Tony Fadell, the former vice president of Apple, known as the “father of the iPod”, does not seem to have plans to retire in the near future. Fadell now joins the board of semiconductor company Arm after selling the company he founded to Google. He officially joined Arm’s board on Thursday to help the company improve processor designs as Arm expands its technology into more areas than just smartphones, CNET reported.
In fact, Tony Fadell’s history at Arm goes back a long way before this new role, as he pushed for the use of Arm chips in the iPod and iPhone, for example. Later, Apple discovered that the Arm architecture is really good, so it is now used in processors like the latest M1 and M2.
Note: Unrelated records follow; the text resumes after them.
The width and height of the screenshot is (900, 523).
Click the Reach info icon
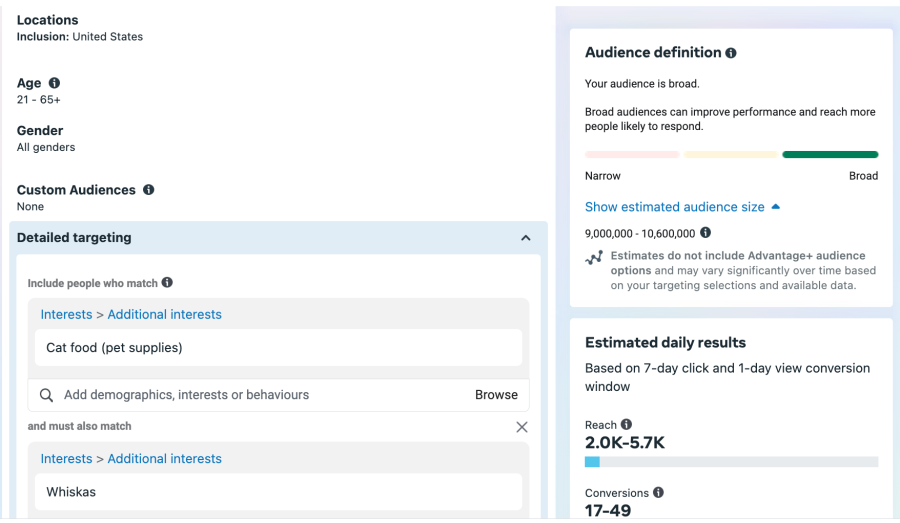pos(626,424)
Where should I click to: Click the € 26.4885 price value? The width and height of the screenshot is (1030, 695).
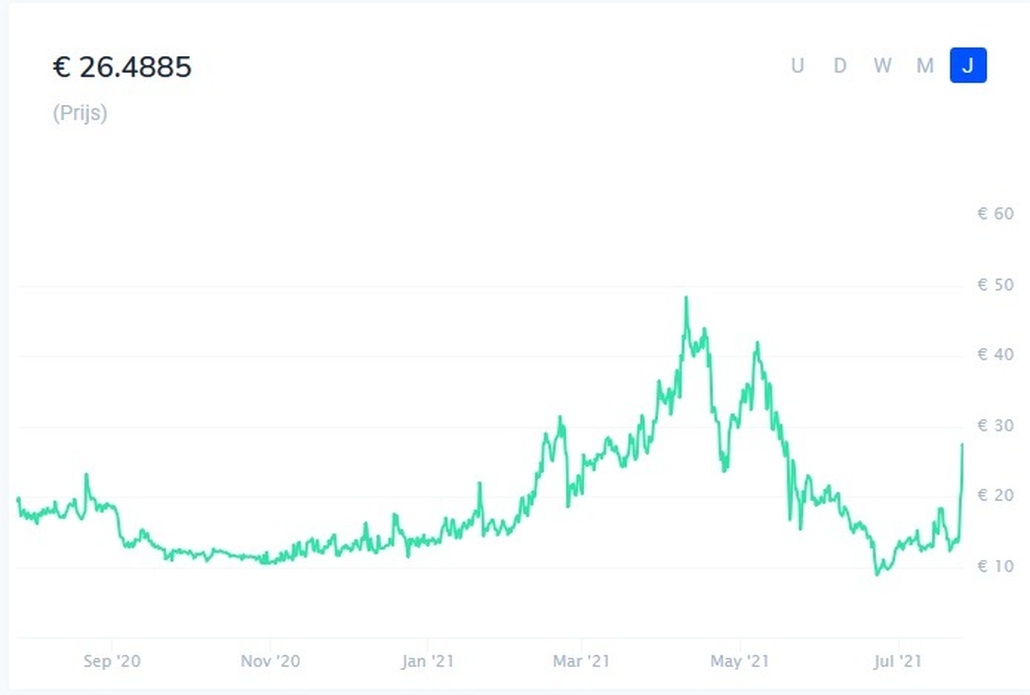point(122,67)
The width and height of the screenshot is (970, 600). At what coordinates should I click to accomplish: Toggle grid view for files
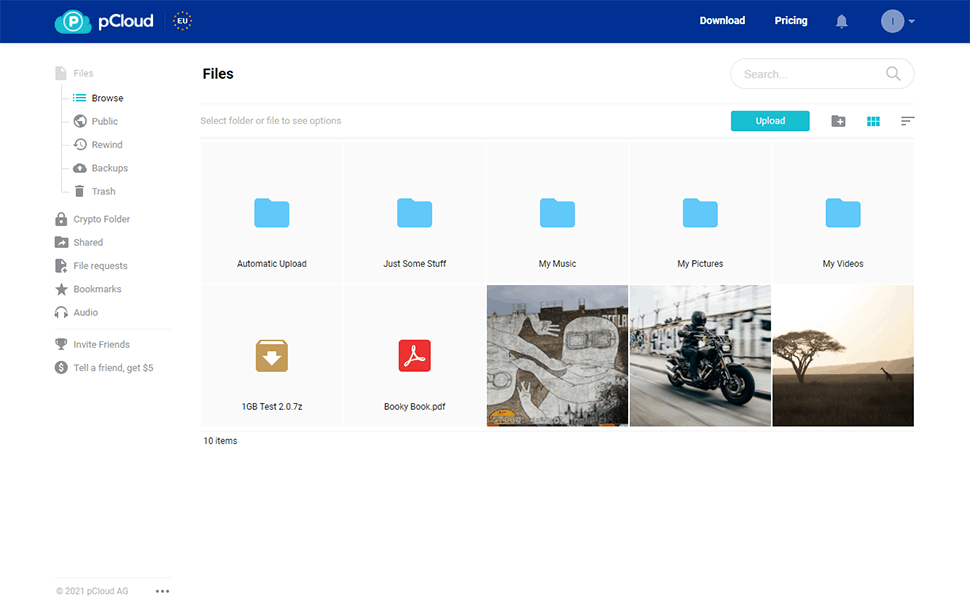click(873, 120)
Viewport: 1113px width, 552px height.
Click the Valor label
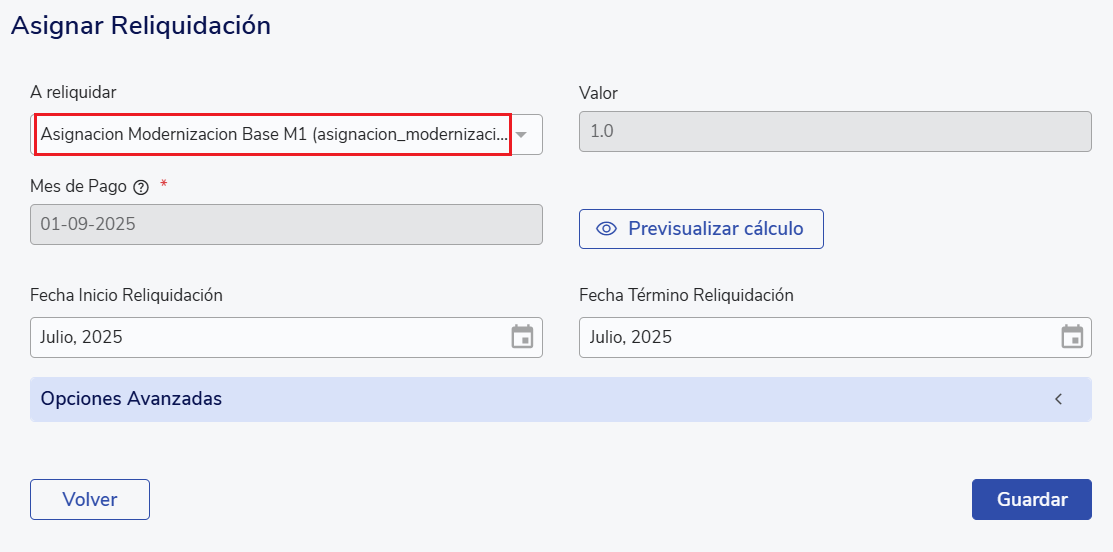pyautogui.click(x=598, y=93)
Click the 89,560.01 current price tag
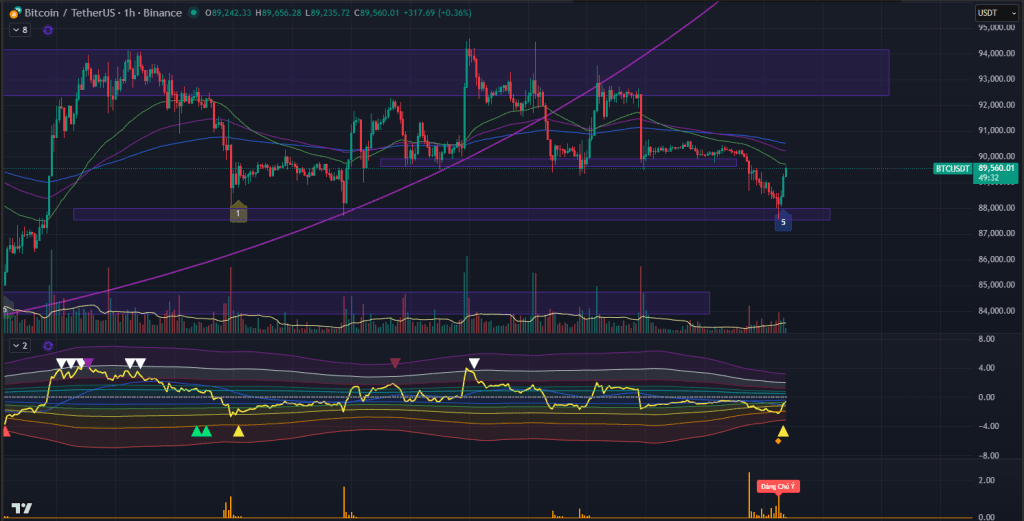 click(x=998, y=169)
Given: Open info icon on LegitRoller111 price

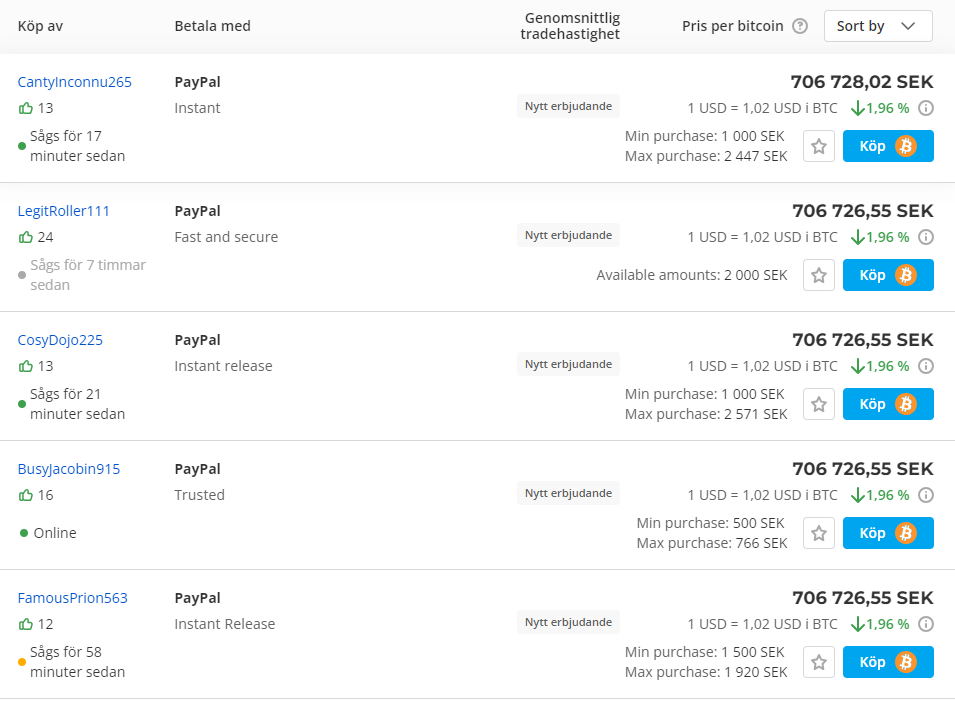Looking at the screenshot, I should coord(926,237).
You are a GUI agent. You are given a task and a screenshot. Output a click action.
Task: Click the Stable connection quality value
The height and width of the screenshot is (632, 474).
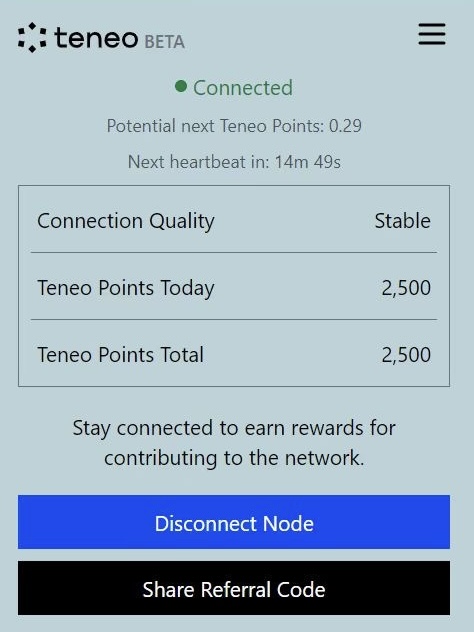coord(403,221)
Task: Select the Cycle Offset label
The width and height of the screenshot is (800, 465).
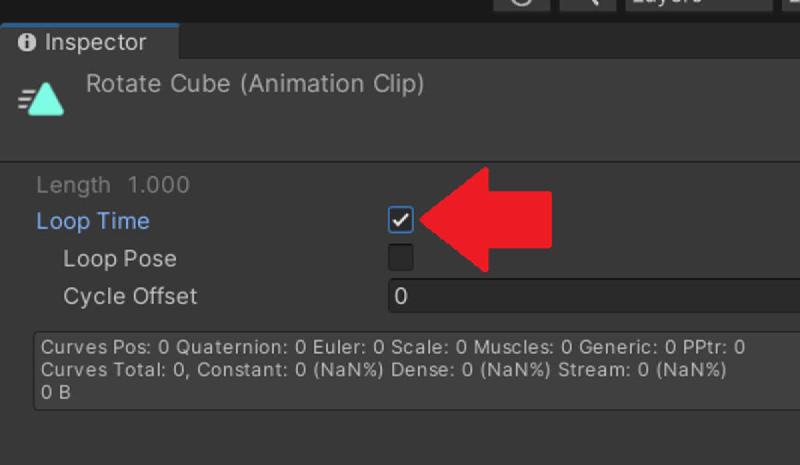Action: pos(130,296)
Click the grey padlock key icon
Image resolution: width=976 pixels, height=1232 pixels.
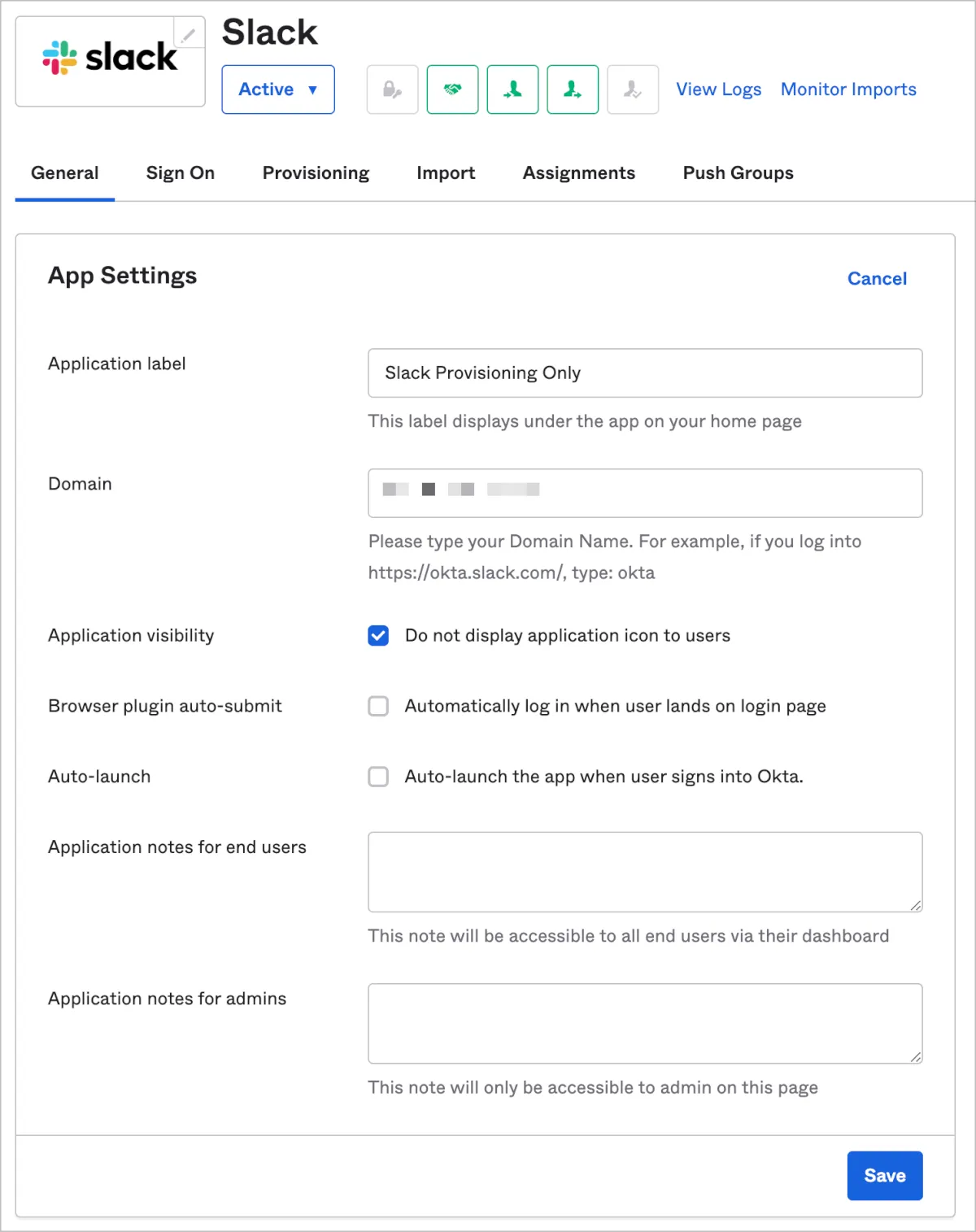[x=392, y=89]
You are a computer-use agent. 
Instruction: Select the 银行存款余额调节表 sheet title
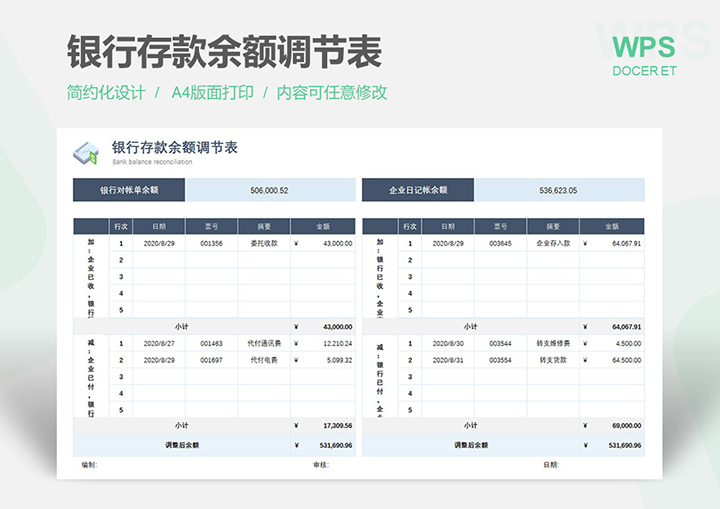click(174, 148)
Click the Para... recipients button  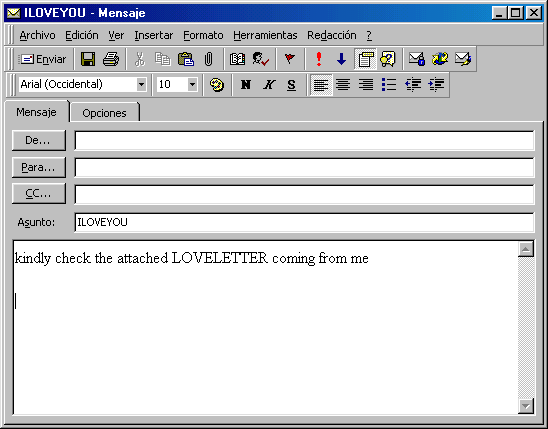(x=39, y=167)
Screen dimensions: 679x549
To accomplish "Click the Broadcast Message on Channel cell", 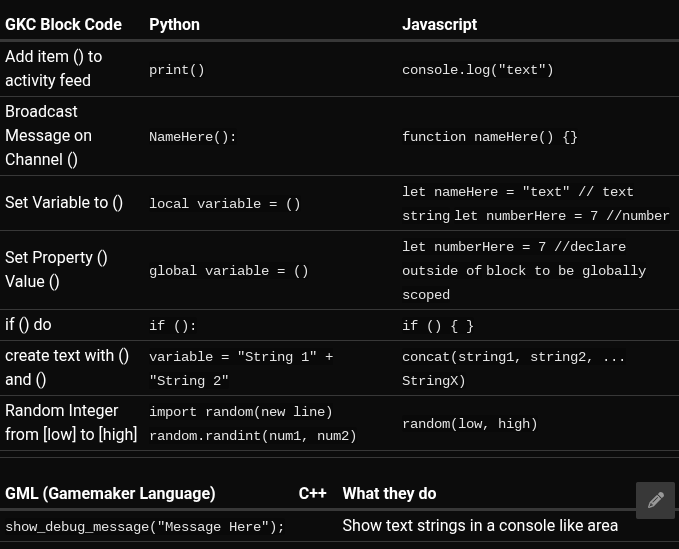I will point(48,135).
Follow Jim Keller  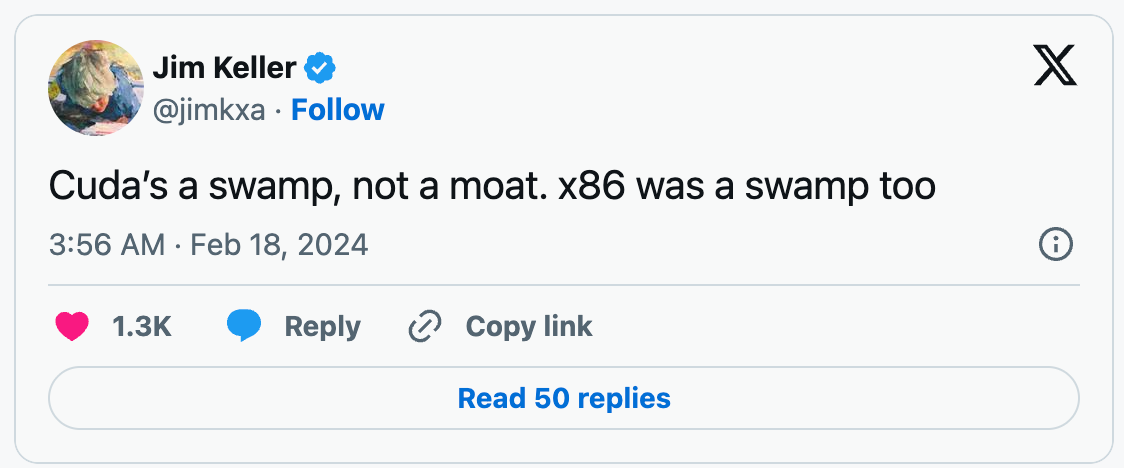click(337, 109)
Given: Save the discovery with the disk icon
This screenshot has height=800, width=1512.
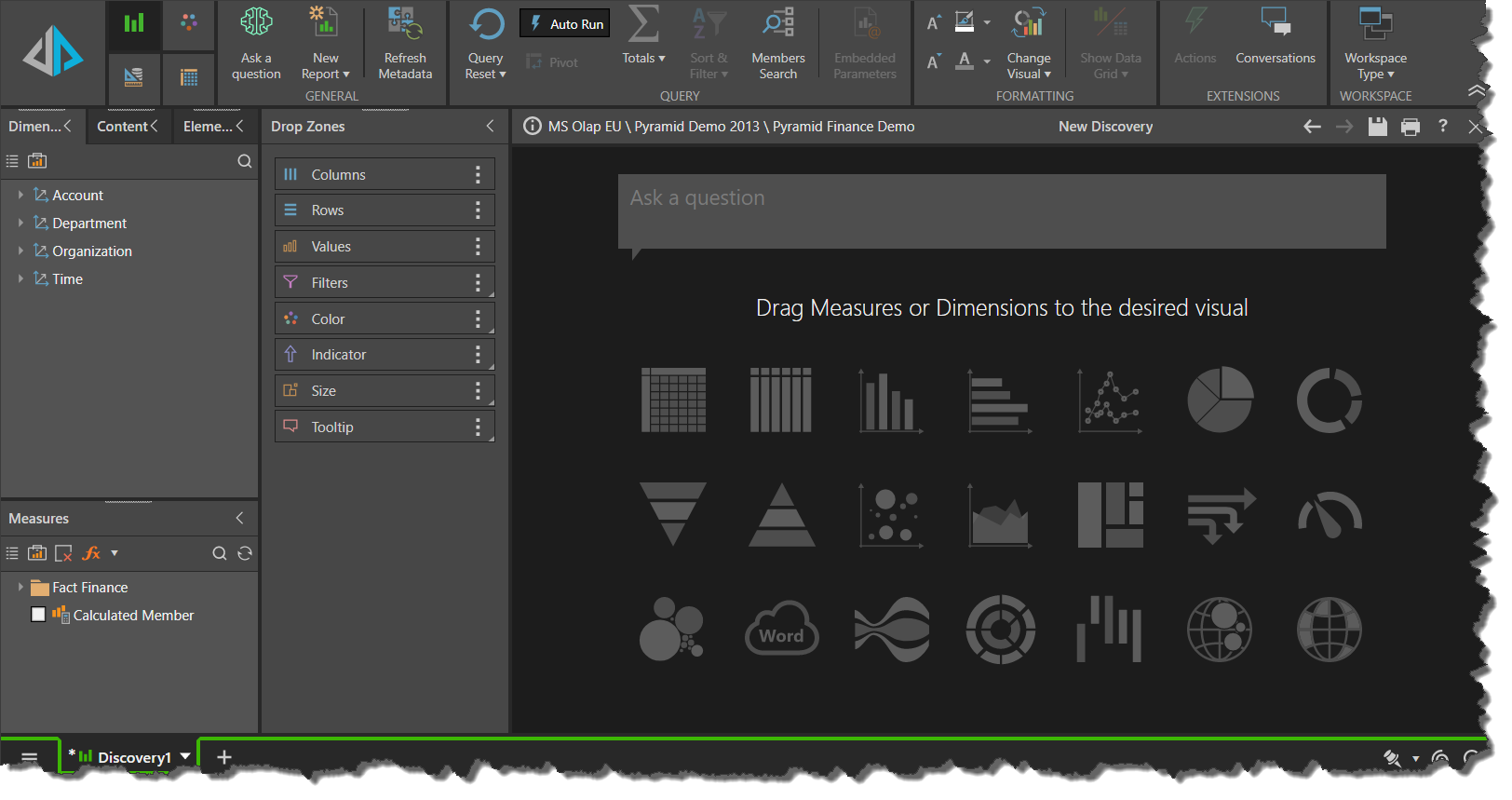Looking at the screenshot, I should point(1377,127).
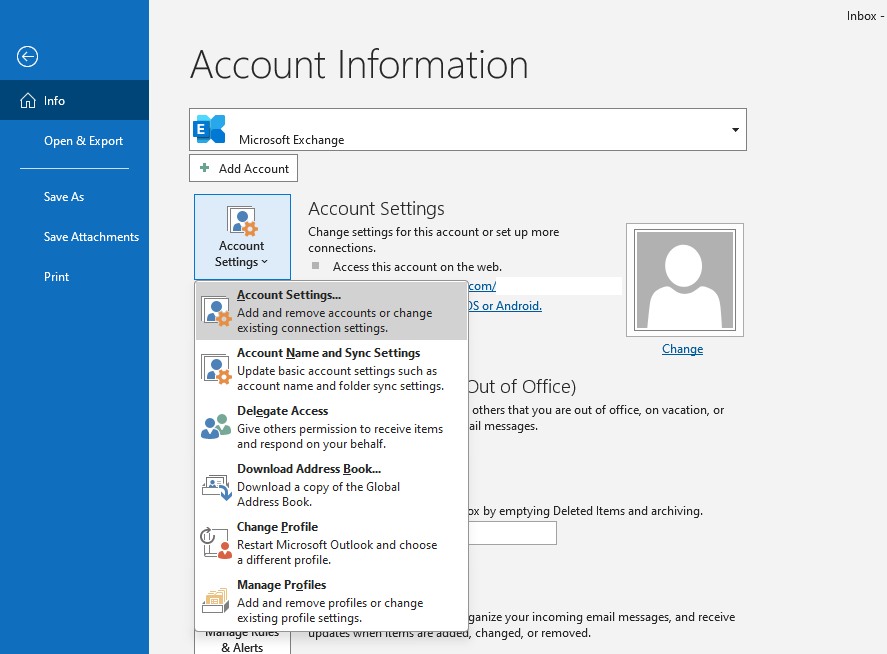The height and width of the screenshot is (654, 887).
Task: Click the Download Address Book icon
Action: point(217,485)
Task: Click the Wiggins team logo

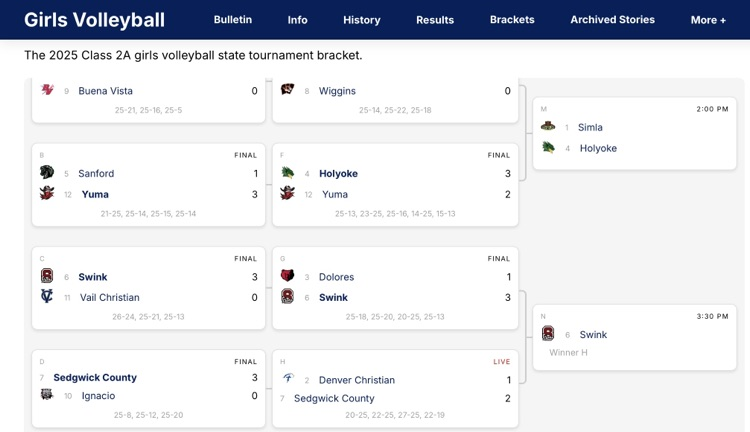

The primary reason Fadell prefers Arm over other designs is its focus on low power consumption. He believes that performance cannot be sacrificed for poor battery life. Now that the main constraint on PCs and servers is also power consumption, Arm’s focus on low power is even more important, Fadell said.
In an interview with The Wall Street Journal, the executive said he hopes to bring Arm “a more systems-level mindset” when considering “the end consumer.” Arm CEO Rene Haas invited Fadell to work with Arm, who introduced Fadell as a new board member at the 2022 Web Summit in Lisbon, which also featured two Apple executives as speakers.
It’s unclear what job Tony Fadell will do at Arm, but it’s believed he will be the link that deepens the ties between Apple and Arm. In 2020, Apple announced that the Mac will gradually transition from Intel processors to its own Apple Silicon, and Apple is expected to release a series of MacBook Pros and Mac Pro/mini based on M2-derived chips in the first quarter of next year.